■ Text to read ■
%%

Module Name: src
Committed By: knakahara
Date: Mon Jun 13 08:34:23 UTC 2016
Modified Files:
src/sys/netinet: ip_flow.c
src/sys/netinet6: ip6_flow.c
Log Message:
MP-ify fastforward to support GATEWAY kernel option.
I add "ipflow_lock" mutex in ip_flow.c and "ip6flow_lock" mutex in ip6_flow.c
to protect all data in each file. Of course, this is not MP-scalable. However,
it is sufficient as tentative workaround. We should make it scalable somehow
in the future.
ok by [email protected].
To generate a diff of this commit:
cvs rdiff -u -r1.69 -r1.70 src/sys/netinet/ip_flow.c
cvs rdiff -u -r1.24 -r1.25 src/sys/netinet6/ip6_flow.c
Please note that diffs are not public domain; they are subject to the
copyright notices on the relevant files.
Modified files:
Index: src/sys/netinet/ip_flow.c
diff -u src/sys/netinet/ip_flow.c:1.69 src/sys/netinet/ip_flow.c:1.70
--- src/sys/netinet/ip_flow.c:1.69 Mon Jun 13 08:29:55 2016
+++ src/sys/netinet/ip_flow.c Mon Jun 13 08:34:23 2016
@@ -1,4 +1,4 @@
-/* $NetBSD: ip_flow.c,v 1.69 2016/06/13 08:29:55 knakahara Exp $ */
+/* $NetBSD: ip_flow.c,v 1.70 2016/06/13 08:34:23 knakahara Exp $ */
/*-
* Copyright (c) 1998 The NetBSD Foundation, Inc.
@@ -30,7 +30,7 @@
*/
#include <sys/cdefs.h>
-__KERNEL_RCSID(0, "$NetBSD: ip_flow.c,v 1.69 2016/06/13 08:29:55 knakahara Exp $");
+__KERNEL_RCSID(0, "$NetBSD: ip_flow.c,v 1.70 2016/06/13 08:34:23 knakahara Exp $");
#include <sys/param.h>
#include <sys/systm.h>
@@ -72,6 +72,14 @@ LIST_HEAD(ipflowhead, ipflow);
#define IPFLOW_TIMER (5 * PR_SLOWHZ)

%%

■ Text and element pointing records ■
%%

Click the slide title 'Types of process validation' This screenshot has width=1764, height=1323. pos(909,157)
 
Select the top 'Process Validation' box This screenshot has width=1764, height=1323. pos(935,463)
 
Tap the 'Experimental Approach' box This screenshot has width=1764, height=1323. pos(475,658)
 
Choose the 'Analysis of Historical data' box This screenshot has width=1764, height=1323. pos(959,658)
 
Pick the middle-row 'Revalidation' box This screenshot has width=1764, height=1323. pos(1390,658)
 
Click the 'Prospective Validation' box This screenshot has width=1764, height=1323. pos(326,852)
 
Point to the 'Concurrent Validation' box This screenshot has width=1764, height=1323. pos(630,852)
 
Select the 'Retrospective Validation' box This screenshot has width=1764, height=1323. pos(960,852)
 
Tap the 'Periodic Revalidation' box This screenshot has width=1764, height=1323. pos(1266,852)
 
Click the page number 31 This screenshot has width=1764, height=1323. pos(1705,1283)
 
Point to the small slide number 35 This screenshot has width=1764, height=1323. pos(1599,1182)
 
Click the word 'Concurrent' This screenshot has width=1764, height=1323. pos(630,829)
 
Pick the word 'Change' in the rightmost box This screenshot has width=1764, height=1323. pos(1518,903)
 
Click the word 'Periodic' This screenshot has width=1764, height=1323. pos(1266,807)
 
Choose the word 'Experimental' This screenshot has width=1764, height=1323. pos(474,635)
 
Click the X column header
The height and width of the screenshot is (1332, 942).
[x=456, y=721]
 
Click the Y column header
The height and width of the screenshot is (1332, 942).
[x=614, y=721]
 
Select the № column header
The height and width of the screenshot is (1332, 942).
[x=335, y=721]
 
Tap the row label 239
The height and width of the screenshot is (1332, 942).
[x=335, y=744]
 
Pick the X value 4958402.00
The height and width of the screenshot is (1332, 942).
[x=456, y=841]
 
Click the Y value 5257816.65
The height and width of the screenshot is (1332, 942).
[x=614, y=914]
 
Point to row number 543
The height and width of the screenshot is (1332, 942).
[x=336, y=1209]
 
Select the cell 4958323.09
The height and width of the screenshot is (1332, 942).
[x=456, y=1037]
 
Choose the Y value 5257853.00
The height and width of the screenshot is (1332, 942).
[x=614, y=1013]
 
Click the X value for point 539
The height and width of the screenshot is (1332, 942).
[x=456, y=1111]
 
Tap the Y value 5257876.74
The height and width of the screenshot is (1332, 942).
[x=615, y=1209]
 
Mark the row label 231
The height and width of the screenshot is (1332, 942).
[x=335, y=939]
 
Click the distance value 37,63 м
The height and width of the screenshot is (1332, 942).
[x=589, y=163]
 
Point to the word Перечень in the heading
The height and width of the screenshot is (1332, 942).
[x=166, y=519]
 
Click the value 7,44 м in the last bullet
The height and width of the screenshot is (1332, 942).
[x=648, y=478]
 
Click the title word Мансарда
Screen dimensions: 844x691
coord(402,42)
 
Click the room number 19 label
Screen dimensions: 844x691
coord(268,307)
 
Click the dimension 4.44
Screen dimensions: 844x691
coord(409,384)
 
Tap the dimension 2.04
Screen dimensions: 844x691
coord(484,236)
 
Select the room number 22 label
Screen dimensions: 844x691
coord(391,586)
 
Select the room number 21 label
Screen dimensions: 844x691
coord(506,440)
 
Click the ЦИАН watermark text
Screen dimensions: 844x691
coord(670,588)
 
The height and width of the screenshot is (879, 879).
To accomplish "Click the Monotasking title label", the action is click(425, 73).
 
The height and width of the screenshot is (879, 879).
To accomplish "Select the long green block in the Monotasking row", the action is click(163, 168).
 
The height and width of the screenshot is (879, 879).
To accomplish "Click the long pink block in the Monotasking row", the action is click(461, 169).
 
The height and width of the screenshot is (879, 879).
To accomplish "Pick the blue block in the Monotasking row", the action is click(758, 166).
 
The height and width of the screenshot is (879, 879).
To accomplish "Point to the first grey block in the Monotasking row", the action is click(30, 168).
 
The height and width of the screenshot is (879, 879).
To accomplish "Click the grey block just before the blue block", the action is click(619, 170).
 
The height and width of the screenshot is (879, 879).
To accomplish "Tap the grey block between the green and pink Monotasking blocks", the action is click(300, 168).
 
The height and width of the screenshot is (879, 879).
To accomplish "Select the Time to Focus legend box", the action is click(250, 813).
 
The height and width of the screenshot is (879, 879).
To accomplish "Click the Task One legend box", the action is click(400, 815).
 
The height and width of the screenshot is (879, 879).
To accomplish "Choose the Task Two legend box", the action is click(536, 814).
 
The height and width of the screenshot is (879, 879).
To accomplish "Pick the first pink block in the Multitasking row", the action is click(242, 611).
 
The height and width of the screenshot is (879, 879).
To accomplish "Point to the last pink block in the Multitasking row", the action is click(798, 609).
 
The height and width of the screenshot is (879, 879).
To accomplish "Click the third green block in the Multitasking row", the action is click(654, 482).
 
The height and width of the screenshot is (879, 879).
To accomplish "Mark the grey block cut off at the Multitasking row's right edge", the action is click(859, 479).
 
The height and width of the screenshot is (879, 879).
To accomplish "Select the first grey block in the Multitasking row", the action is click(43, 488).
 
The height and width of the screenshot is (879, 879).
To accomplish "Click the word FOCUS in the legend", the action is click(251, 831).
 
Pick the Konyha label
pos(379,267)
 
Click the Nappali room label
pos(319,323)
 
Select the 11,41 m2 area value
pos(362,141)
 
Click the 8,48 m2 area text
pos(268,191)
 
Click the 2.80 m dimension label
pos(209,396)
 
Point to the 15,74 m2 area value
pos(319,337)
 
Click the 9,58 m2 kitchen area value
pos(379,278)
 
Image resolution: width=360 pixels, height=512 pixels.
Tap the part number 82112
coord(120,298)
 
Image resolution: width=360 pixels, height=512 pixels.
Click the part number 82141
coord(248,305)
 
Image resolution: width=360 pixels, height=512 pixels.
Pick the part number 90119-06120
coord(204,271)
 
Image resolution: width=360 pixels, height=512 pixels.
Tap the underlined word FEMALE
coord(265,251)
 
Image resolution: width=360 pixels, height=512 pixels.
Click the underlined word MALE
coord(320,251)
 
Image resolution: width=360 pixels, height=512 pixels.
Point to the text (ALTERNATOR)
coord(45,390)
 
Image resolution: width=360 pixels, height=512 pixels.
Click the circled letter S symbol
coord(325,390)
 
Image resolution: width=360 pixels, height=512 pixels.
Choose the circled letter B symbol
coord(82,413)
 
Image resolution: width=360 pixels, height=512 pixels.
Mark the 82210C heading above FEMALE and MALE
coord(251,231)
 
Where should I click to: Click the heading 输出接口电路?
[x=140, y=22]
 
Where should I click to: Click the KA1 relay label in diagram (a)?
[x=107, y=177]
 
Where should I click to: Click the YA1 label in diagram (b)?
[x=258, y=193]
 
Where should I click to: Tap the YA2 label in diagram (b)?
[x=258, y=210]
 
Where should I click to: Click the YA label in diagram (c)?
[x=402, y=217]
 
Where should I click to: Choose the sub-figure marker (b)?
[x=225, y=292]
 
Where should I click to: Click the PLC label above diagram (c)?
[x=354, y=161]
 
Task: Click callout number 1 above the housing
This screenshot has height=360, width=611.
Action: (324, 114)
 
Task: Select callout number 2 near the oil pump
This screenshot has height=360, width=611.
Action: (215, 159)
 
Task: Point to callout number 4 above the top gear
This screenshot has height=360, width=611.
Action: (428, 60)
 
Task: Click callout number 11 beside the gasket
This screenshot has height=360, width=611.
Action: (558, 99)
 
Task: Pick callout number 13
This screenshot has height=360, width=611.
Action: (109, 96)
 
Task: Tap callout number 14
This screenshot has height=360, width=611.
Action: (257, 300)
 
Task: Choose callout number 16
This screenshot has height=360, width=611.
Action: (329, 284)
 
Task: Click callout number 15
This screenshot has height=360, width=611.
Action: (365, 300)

%%

■ Tasks to complete ■
**a)** Do these statements agree with the commit log? (i) The new locks protect all data in each file. (ii) The change is described as MP-scalable. (iii) The commit is dated June 13, 2016. For each one, answer yes or no and quote the words that decide it.
**b)** According to the commit log, which kernel option is fastforward MP-ified to support?

■ Full answers ■
**a)**
(i) Yes: "to protect all data in each file"
(ii) No: "Of course, this is not MP-scalable."
(iii) Yes: "Date: Mon Jun 13 08:34:23 UTC 2016"

**b)** GATEWAY